Christine Bardinet (Banque de France) : « Il faut relever la tête et se projeter sur le temps long »
« Depuis deux ans, les crises s’enchaînent, il faut donc relever la tête pour se projeter sur le temps long » : c’est par ces mots que Christine Bardinet, directrice de la Banque de France en Occitanie, débute - le 2 juin à Toulouse - la présentation à la presse de la lettre au président de la République adressée par le gouverneur de la Banque de France.
Dans un contexte d’incertitude « exceptionnellement élevé » lié au conflit au Moyen-Orient, l’institution invite à prendre du recul et livre des statistiques sur l’état de l’économie française entre 2010 et aujourd’hui. « Au-delà même de la guerre actuelle, il faut désormais admettre que nous sommes entrés dans un monde nouveau, marqué par une fragmentation géopolitique et économique plus forte » estime François Villeroy de Galhau.

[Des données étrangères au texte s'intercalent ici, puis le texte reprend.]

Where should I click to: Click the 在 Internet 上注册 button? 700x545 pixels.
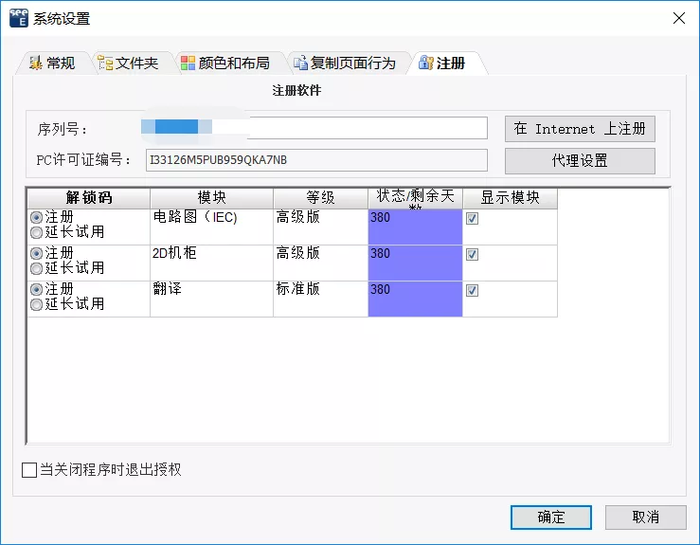[x=580, y=129]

La Banque de France évoque au fil des pages une quarantaine d’indicateurs comparant notre pays à ses voisins européens. Le constat est nuancé.
Baisse du chômage
Tout d’abord, la Banque de France estime que la France devrait garder une croissance ralentie mais positive et que l’inflation, après une poussée possiblement sensible en 2026, reviendrait ensuite sous sa cible de 2 %. « L’inflation a été de 2,2 % en avril et elle est estimée à 2,4 % en mai. Elle est principalement liée au coût de l’énergie », rappelle Christine Bardinet. L’inflation a été en moyenne en France de 1,9 % depuis 2010 ; une des plus faibles de la zone euro.
Ces dernières années, le taux de chômage a baissé, et le taux d’emploi s’est amélioré – en particulier pour les seniors – tout en restant inférieur à la moyenne européenne. « Notre vrai atout entre 2010 et 2025, c’est l’augmentation du taux d’emploi, lié aux réformes des retraites », souligne Christine Bardinet. Pour rappel, au premier trimestre 2026, le taux de chômage en France a été de 8,1 %, d’après l’Insee. La situation en Occitanie est moins bonne que la moyenne nationale : le taux de chômage y est de 9,4 % sur la même période.
Toujours au niveau national, le niveau des dépenses publiques et le déficit sont parmi les plus élevés de la zone euro. La dette publique du pays a augmenté de presque 30 points de PIB en quinze ans, contre une stabilité quasiment atteinte en Europe.
Trois axes de travail
Pour améliorer la situation économique de l’Hexagone, le gouverneur de la Banque de France propose de jouer sur trois axes : améliorer l’efficacité des dépenses publiques, arrêter de privilégier le niveau de vie des seniors au détriment de l’avenir des jeunes et œuvrer pour retrouver de meilleurs gains de compétitivité au travail.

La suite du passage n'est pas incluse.